Humberto Costa é o retrato do ocaso do PT

Ricardo Kotscho, Balaio do Kotscho

A imagem de Humberto Costa, líder do partido no Senado, de cabeça baixa, olhos fechados e sem saber o que falar diante do microfone, cercado de parlamentares com expressão compungida, é o melhor retrato do ocaso vivido pelo PT, depois de 13 anos no poder central. A foto de Alan Marques na capa da Folha desta quinta-feira fala por si só.

No dia da prisão de Delcídio Amaral, líder do governo no Senado, o partido mostrou mais uma vez como está rachado e perdido ao enfrentar a mais grave crise da sua história de 35 anos. Antes da sessão do Senado, que manteve Delcídio na cadeia, por conspirar contra a Operação Lava Jato,  corroborando decisão inédita do STF, o presidente do PT, Rui Falcão, tinha divulgado nota oficial na qual afirma que "não se julga obrigado a qualquer gesto de solidariedade".

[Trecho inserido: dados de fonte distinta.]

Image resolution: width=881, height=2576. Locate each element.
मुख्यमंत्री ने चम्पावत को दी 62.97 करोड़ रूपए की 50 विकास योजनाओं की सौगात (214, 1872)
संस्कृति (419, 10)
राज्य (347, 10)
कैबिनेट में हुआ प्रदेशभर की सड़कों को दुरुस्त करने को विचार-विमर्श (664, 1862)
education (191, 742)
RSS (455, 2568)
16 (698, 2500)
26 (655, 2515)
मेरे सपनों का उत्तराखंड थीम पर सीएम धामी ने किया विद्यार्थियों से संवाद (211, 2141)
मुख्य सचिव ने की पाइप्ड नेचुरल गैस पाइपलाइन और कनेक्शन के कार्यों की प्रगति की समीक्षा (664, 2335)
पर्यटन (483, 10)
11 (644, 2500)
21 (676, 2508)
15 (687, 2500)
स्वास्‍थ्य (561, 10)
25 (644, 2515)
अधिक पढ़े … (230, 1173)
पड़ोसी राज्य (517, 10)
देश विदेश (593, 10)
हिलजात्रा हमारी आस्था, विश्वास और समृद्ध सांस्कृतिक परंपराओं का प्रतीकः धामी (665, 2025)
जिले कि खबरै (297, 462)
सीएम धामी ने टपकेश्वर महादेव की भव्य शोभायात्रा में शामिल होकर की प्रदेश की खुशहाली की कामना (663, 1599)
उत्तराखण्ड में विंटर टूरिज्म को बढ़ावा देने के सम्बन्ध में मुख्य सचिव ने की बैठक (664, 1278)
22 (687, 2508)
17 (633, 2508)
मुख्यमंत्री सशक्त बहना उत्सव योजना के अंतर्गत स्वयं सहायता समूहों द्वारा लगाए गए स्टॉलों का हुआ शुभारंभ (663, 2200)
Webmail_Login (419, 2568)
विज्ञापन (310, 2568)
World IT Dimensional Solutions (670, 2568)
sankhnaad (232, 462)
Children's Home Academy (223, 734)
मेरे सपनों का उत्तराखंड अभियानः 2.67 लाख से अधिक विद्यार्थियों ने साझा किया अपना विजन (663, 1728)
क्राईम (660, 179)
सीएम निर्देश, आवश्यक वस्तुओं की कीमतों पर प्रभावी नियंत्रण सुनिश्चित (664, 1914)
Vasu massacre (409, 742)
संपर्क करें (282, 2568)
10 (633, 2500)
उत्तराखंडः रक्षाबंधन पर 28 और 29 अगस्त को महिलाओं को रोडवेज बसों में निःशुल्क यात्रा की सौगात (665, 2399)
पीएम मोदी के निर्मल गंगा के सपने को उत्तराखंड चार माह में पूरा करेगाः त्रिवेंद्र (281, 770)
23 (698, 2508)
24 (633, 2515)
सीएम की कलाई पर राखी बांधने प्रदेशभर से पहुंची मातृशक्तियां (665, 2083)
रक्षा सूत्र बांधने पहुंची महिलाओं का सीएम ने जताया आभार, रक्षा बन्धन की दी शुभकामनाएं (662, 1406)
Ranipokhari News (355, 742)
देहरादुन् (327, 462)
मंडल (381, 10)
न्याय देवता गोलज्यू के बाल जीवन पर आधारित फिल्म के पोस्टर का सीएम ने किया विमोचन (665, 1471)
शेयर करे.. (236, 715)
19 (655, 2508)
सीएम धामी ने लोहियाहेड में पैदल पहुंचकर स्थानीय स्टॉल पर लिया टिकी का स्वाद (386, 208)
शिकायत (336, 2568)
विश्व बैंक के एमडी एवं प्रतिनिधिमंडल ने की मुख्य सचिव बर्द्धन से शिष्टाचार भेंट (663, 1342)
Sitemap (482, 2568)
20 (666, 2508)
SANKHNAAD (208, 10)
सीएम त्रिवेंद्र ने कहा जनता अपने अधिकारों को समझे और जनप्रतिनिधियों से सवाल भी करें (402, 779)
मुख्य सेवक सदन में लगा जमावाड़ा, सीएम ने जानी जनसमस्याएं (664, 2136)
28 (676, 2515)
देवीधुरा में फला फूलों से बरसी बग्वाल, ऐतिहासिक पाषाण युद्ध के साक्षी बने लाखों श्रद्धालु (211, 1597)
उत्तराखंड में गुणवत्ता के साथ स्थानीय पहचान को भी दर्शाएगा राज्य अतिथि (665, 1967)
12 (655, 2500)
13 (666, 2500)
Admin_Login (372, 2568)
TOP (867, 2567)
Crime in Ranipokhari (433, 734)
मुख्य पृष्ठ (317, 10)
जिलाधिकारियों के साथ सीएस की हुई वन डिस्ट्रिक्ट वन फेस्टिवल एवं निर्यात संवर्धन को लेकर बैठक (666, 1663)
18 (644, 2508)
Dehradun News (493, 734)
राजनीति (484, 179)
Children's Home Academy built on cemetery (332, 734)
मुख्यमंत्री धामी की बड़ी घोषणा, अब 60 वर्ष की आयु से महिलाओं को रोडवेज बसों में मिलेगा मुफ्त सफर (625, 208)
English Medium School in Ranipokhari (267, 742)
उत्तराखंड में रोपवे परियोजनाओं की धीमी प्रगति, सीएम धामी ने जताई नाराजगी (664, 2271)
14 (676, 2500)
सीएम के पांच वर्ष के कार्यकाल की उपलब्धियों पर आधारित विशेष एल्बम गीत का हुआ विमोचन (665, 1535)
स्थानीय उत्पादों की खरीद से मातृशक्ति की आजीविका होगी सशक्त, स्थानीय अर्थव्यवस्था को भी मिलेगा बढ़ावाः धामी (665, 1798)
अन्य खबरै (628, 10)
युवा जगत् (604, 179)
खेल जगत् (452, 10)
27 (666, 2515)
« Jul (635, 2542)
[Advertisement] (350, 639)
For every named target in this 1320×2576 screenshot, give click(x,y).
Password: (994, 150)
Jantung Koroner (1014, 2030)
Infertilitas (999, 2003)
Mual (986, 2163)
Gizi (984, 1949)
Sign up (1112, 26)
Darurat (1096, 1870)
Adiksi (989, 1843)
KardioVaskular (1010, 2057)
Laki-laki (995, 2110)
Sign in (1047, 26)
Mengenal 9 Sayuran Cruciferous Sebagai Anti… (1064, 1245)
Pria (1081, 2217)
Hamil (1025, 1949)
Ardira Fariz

Ou seja, rifou solenemente o companheiro, antes mesmo que ele seja julgado pelo STF. Segundo Falcão, "nenhuma das tratativas atribuídas ao senador tem qualquer relação com sua atividade partidária, seja como parlamentar ou simples filiado".

Humberto Costa não concordou com a nota do partido, e fez questão de deixar isso claro, ao encaminhar a posição da bancada do PT no Senado, contra a decisão do STF de mandar prender o colega em pleno exercício do mandato.

"A posição da bancada é de votar contra a decisão do Supremo. O que está em discussão é se um Poder pode mandar prender um parlamentar no exercício do mandato. É isso que está em discussão. Posso até estar dando adeus à minha vida pública, espero que não. Mas jamais poderia dar adeus à democracia".

Apenas dois senadores petistas, Paulo Paim e Walter Pinheiro, não seguiram a orientação de Humberto, votando a favor da decisão do STF. Antes, o líder do partido já havia sido derrotado pela ampla maioria do plenário ao defender o voto secreto, mais um motivo de desgaste para o partido.

Cada vez mais isolado no Congresso e com sua base aliada em frangalhos, o PT vai remando contra a maré, no momento em que o governo mais precisa de apoio para aprovar as medidas do ajuste fiscal e poder fechar suas contas até o final do ano. Quem cuidava disso no Senado era justamente Delcídio Amaral. Seu substituto, no entanto, só deverá ser anunciado na próxima semana.
É tudo muito triste, mas esta é a realidade.

Parece que 2015, o ano que não começou, agora não termina nunca. E ainda faltam 36 dias."